A discussão sobre diversidade e inclusão ganhou amplo apoio de grandes empresas no Brasil nos últimos anos com o avanço da agenda ESG. Algumas companhias, inclusive, criaram setores e núcleos desenvolvidos especificamente para o desenvolvimento destas práticas e inclusão de pessoas LGBT+.
Os resultados foram percebidos, por exemplo, nos patrocínios à Parada do Orgulho LGBT de São Paulo. Em 2013, a associação que organiza o evento reclamou publicamente da falta de apoio, destacando que as empresas tinham receio de associar suas marcas ao público da comunidade. Dez anos depois, em junho de 2023, a parada teve o patrocínio de 19 empresas — seis a mais do que em 2022.

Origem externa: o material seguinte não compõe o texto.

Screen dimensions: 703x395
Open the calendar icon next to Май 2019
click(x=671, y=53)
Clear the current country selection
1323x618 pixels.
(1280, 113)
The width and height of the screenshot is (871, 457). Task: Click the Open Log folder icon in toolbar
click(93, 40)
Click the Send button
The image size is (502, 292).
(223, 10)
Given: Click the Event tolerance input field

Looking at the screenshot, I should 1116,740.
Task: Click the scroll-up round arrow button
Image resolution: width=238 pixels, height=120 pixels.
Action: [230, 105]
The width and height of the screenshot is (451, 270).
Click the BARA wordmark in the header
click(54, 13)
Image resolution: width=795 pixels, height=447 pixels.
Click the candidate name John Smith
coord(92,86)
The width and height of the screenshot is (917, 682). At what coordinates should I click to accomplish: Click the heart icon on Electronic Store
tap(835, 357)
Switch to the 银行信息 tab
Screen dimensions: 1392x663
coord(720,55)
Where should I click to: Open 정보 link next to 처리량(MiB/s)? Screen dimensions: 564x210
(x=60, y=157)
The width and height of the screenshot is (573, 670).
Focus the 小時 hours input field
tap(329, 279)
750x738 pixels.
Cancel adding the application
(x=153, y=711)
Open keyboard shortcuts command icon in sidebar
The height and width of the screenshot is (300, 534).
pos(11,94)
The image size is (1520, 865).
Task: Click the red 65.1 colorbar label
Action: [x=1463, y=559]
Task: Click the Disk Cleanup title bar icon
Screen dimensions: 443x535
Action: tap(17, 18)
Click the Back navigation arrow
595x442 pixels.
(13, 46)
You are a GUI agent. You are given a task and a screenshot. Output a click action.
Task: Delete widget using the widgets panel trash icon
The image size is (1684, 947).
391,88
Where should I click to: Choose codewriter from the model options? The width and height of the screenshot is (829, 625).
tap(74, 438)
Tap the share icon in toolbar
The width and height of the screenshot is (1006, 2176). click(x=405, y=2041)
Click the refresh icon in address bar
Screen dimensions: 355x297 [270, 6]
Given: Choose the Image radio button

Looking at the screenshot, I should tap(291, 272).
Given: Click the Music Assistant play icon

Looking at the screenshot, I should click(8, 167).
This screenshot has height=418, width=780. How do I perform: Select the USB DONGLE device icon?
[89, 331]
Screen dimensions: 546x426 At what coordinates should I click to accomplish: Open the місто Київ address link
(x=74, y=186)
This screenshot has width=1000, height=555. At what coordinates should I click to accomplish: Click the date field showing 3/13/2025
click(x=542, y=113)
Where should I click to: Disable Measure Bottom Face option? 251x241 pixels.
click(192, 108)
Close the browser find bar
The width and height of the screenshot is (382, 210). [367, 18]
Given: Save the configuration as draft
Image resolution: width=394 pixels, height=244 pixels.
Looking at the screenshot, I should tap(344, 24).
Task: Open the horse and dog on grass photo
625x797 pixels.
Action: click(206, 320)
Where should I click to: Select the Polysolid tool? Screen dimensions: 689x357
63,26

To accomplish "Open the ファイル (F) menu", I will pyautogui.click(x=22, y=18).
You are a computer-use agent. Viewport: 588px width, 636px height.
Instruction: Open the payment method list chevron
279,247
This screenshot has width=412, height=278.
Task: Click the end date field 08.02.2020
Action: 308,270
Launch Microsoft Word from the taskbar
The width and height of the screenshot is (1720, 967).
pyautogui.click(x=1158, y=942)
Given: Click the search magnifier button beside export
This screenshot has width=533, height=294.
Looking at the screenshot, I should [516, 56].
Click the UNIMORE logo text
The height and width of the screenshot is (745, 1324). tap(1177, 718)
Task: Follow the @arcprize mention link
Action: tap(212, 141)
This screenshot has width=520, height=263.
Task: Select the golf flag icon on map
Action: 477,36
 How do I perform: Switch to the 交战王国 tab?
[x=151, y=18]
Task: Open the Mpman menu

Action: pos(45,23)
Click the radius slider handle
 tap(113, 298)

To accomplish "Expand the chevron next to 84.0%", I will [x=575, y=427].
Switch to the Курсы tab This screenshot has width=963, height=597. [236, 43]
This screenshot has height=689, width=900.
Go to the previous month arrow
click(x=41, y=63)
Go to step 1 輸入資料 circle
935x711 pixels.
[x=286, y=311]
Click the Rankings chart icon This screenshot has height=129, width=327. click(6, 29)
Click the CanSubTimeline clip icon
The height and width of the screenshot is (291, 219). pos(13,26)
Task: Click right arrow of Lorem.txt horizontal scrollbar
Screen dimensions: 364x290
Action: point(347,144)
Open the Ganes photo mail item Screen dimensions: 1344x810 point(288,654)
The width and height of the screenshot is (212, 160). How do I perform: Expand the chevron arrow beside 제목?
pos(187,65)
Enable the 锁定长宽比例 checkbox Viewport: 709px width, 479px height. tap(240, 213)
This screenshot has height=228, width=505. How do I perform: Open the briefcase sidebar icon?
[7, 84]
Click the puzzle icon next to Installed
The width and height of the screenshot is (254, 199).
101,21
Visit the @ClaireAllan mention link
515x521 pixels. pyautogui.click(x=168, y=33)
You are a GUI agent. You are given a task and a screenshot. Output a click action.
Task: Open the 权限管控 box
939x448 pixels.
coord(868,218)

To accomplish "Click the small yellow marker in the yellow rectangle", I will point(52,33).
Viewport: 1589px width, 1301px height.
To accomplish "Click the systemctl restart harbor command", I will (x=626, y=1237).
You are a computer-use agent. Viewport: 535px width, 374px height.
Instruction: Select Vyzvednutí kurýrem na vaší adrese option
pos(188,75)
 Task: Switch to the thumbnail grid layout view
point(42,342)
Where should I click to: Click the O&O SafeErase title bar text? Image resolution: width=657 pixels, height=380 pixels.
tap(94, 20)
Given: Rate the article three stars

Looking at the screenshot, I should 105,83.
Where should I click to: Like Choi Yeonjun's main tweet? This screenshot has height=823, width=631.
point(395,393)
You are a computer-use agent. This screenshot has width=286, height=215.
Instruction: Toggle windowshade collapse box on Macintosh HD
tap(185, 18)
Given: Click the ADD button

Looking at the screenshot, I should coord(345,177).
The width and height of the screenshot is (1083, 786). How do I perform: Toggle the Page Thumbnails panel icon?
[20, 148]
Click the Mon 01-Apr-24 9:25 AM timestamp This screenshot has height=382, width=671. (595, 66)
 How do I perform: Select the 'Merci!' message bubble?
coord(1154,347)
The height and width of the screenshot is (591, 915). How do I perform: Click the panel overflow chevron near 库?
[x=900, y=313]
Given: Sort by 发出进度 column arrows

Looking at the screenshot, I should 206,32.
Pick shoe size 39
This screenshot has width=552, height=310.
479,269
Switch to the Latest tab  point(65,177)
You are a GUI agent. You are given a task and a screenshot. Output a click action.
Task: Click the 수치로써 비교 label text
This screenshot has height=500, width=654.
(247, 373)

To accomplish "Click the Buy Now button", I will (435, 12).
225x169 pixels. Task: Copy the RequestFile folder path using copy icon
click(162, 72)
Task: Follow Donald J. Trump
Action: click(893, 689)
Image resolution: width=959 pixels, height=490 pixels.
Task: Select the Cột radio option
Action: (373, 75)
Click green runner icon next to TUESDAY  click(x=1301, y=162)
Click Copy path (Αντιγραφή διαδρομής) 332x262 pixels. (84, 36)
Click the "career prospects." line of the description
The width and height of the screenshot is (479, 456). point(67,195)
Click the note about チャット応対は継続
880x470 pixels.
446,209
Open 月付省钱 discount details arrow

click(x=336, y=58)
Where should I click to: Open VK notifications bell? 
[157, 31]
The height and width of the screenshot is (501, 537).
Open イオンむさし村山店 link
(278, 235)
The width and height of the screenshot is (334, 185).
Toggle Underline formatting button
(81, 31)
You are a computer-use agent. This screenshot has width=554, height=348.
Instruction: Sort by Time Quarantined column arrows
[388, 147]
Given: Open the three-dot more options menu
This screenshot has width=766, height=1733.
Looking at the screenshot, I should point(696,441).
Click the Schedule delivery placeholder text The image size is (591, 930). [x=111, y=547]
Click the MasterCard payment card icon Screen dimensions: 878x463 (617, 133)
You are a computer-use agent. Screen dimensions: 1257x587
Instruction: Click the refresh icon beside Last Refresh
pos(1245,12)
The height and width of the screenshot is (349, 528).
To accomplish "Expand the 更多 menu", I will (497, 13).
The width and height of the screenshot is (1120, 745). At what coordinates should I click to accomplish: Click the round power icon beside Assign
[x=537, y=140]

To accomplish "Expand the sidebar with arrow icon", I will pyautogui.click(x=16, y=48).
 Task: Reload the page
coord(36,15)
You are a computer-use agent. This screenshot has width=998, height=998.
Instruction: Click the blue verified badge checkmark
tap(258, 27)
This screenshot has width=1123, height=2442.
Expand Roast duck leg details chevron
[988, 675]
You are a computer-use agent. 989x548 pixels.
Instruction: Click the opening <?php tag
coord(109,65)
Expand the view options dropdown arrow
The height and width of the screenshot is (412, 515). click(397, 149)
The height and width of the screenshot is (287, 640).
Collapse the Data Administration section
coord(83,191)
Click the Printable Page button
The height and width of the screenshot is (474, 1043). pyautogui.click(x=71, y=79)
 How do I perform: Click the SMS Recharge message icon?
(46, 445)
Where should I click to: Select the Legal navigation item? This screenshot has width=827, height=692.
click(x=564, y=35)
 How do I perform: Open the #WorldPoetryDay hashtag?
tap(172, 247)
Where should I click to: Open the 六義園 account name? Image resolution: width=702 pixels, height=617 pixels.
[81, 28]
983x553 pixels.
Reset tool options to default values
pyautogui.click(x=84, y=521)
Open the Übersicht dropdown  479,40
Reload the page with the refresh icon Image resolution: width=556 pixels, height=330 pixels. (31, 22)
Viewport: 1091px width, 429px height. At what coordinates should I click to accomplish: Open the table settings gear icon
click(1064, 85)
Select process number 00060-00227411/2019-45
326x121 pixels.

Apesar dos avanços, especialistas destacam que a maioria das empresas ainda permanece apenas no discurso, com poucas ações efetivas (ou concentradas no Dia Internacional do Orgulho LGBT, comemorado nesta quarta-feira, 28) e que, de fato, mudem a realidade da população LGBT no mercado de trabalho.
Há, inclusive, pontos de atenção que ameaçam a agenda da diversidade, como no caso da versão mais leve da famosa Budweiser, a Bud Light, da AB InBev. Em abril deste ano, a empresa sofreu boicote de grupos conservadores dos Estados Unidos após uma ação publicitária com a influenciadora transgênero Dylan Mulvaney. Por causa disso, a marca perdeu o posto de mais vendida do país.
Obstáculos à agenda
Uma semana antes do caso, a VP de marketing da Bud Light, Alissa Heinerscheid, afirmou ao podcast Make Yourself at Home que a marca estava em declínio e que, sem novos consumidores, era preciso mudar de estratégia.
“Se não atrairmos novos consumidores, não haveria futuro para a Bud Light. Eu tinha muito claro essa ideia”, afirmou, explicando o que motivou a marca a incluir mais diversidade em suas campanhas.
A inclusão de diversidade se tornou nos últimos anos uma das principais preocupações das companhias, destacam especialistas. Grandes empresas apostam em campanhas, ações e propagandas para se mostrarem diversas e pró-inclusão.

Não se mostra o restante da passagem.